¿Orar por mis perseguidores?

Amar a quienes nos aman y son amables para con nosotros es fácil. Pero amar a quienes no nos aman y no son amables con nosotros es difícil. Ni que decir de amar al antipático. Pero hacerlo, es ser llamado, un Cristiano perfecto.

  • “Pero yo os digo: Amad a vuestros enemigos, bendecid a los que os maldicen, haced bien a los que os aborrecen, y orad por los que os ultrajan y os persiguen;” (Mateo 5:44).
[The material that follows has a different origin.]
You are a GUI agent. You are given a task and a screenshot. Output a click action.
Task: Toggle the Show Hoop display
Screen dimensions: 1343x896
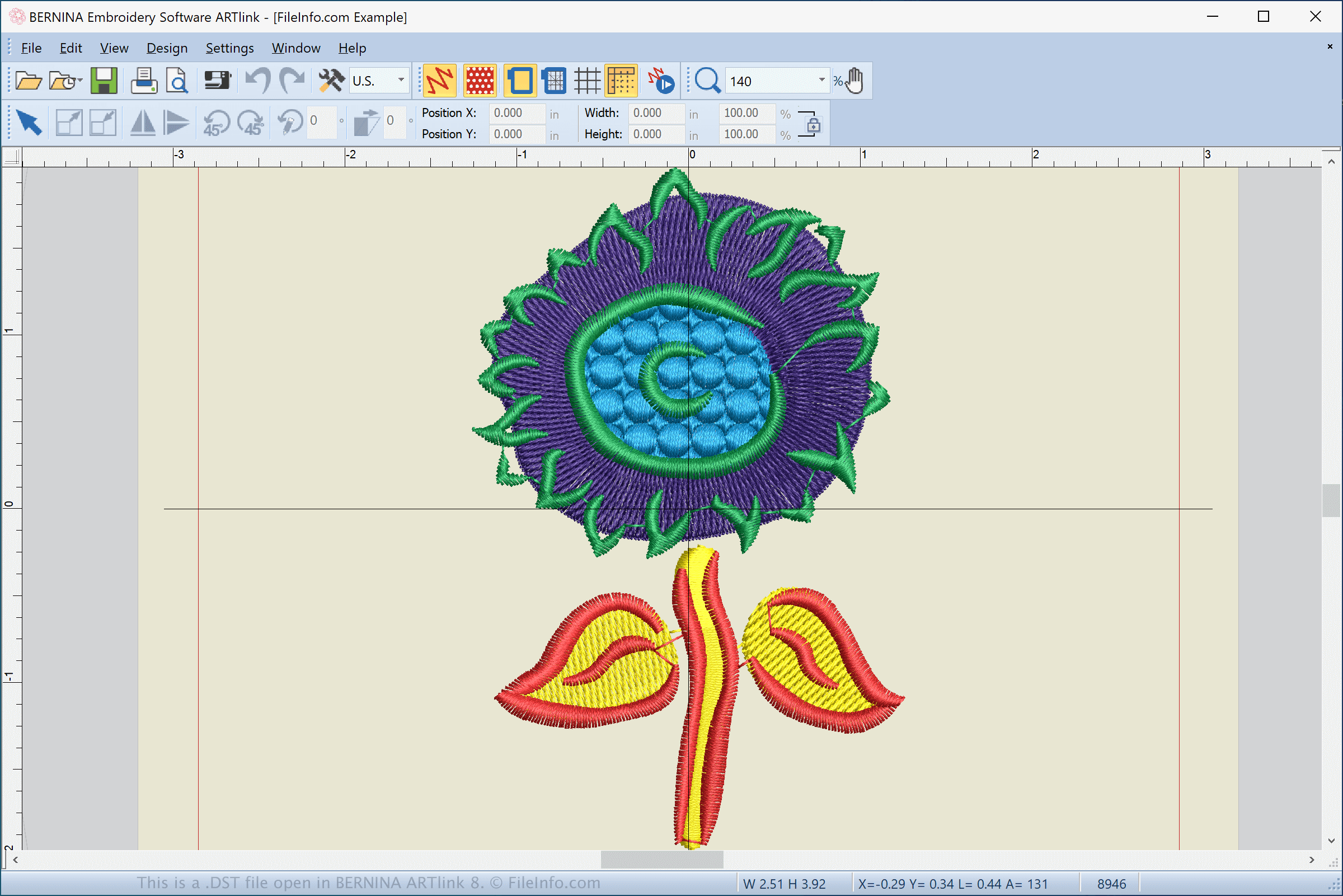coord(519,80)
La pregunta entonces es: ¿Cómo puede uno orar por personas así? Sin embargo, debemos pensar en las palabras de Cristo.

El Salmo 35 podría ser de gran ayuda. Mira como David oró por aquellos que le estaban persiguiendo:

No justificaba sus acciones: Mientras David oraba para que Dios librara su propia vida, también le pidió a Dios para que sus opresores fueran confundidos y para que vieran el resultado de la necedad de ellos.

No devolvía mal por mal: David trataba a sus enemigos de la forma como a él le hubiera gustado ser tratado:

  • “Pero yo, cuando ellos enfermaron, me vestí de cilicio; Afligí con ayuno mi alma; Y mi oración se volvía a mi seno.” (Salmo 35:13).
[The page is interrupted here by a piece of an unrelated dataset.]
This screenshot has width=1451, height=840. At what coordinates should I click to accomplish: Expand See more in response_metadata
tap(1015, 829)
En medio del sufrimiento, procuró mantener un punto de vista adecuado: David describe en este salmo cada una de sus dificultades, pero concluye con su alabanza por el hecho de que Dios está en control de todo:

  • “Tu lo has visto, oh Jehová; no calles. Señor, no te alejes de mi. 23 Muévete y despierta para hacerme justicia, Dios mío y Señor mío, para defender mi causa.” (Salmo 35:22-23).
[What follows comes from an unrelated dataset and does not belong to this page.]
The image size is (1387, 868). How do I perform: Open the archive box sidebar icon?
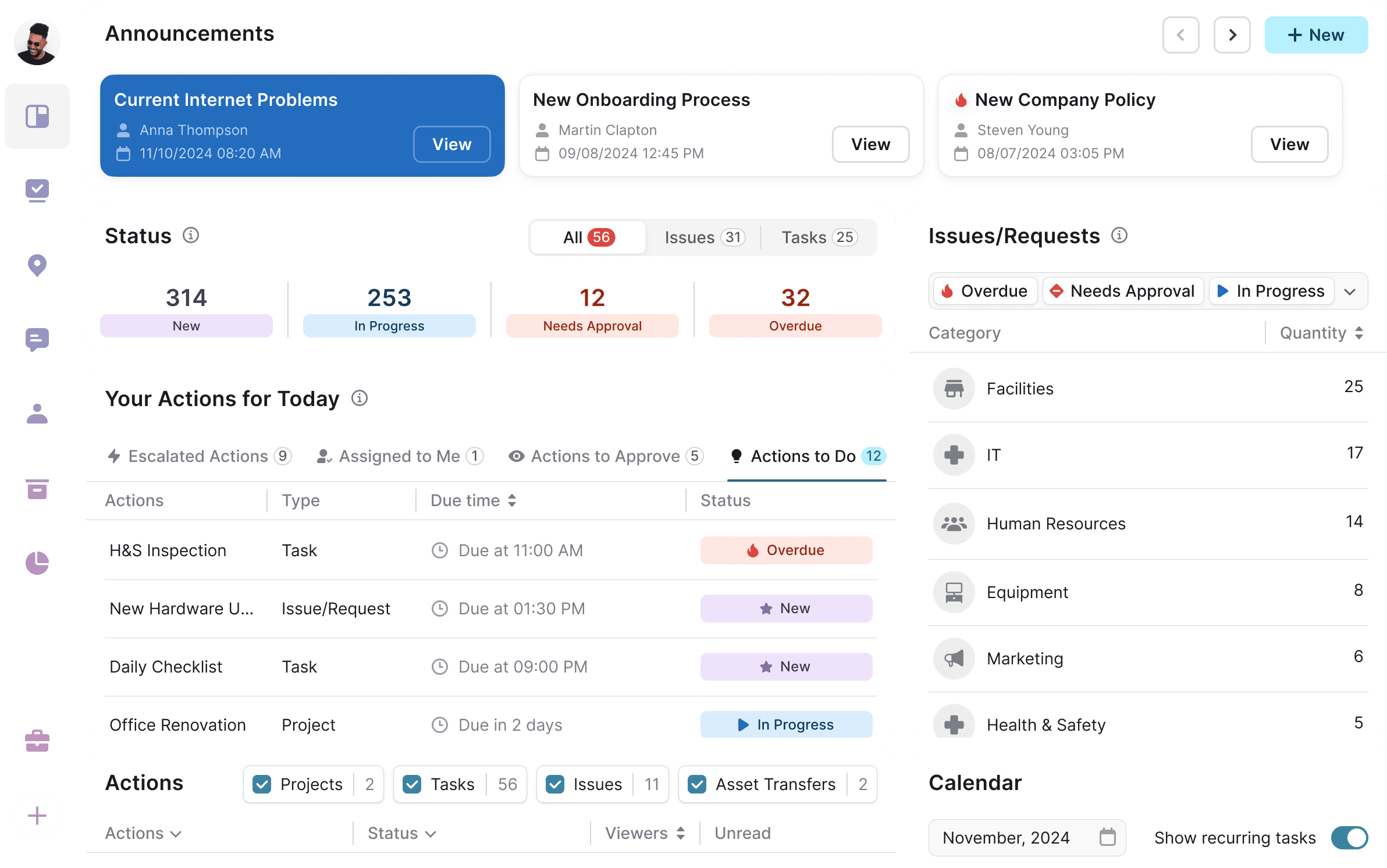[37, 489]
¿Estás siendo injustamente perseguido? ¿Tal vez acusado de algo que no has cometido?
NO importa si esa situación está sucediendo en tu hogar, trabajo, ministerio, colegio o universidad. Usa la oración de David como modelo, teniendo presente las palabras de Cristo.

De la forma como reaccionemos a nuestra dificultad, terminará en alabanza a Dios nuestro Señor.